-- PROMPT --
Copy each entry below verbatim. Skip the pictures.

[Extracted data entries]

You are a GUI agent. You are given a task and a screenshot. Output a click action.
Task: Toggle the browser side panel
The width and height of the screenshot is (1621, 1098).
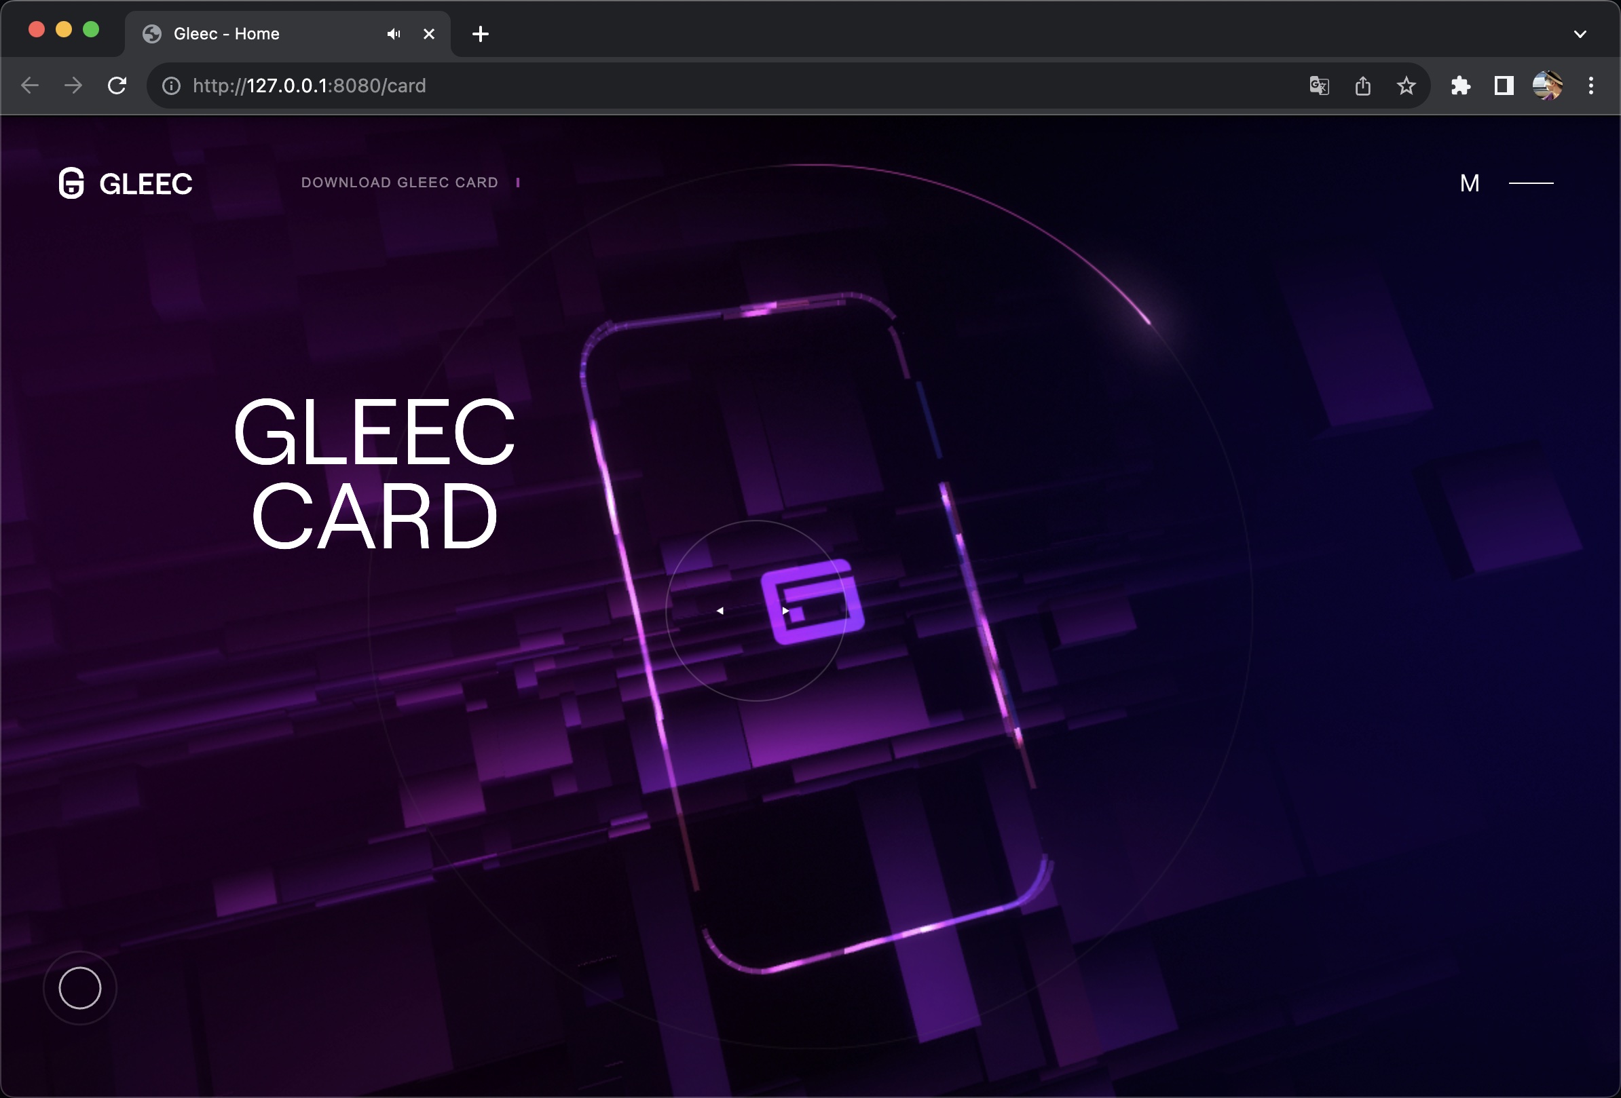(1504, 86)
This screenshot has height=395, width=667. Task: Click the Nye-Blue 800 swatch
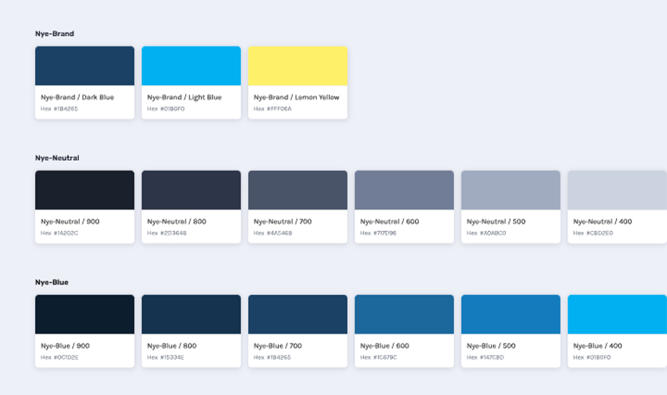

-- ANSWER BELOW --
You are a GUI agent. You are given a task and a screenshot. Output a click action.
Task: Toggle the browser side panel
The width and height of the screenshot is (1621, 1098).
(1504, 86)
This screenshot has height=395, width=667. Task: Click the Nye-Blue 800 swatch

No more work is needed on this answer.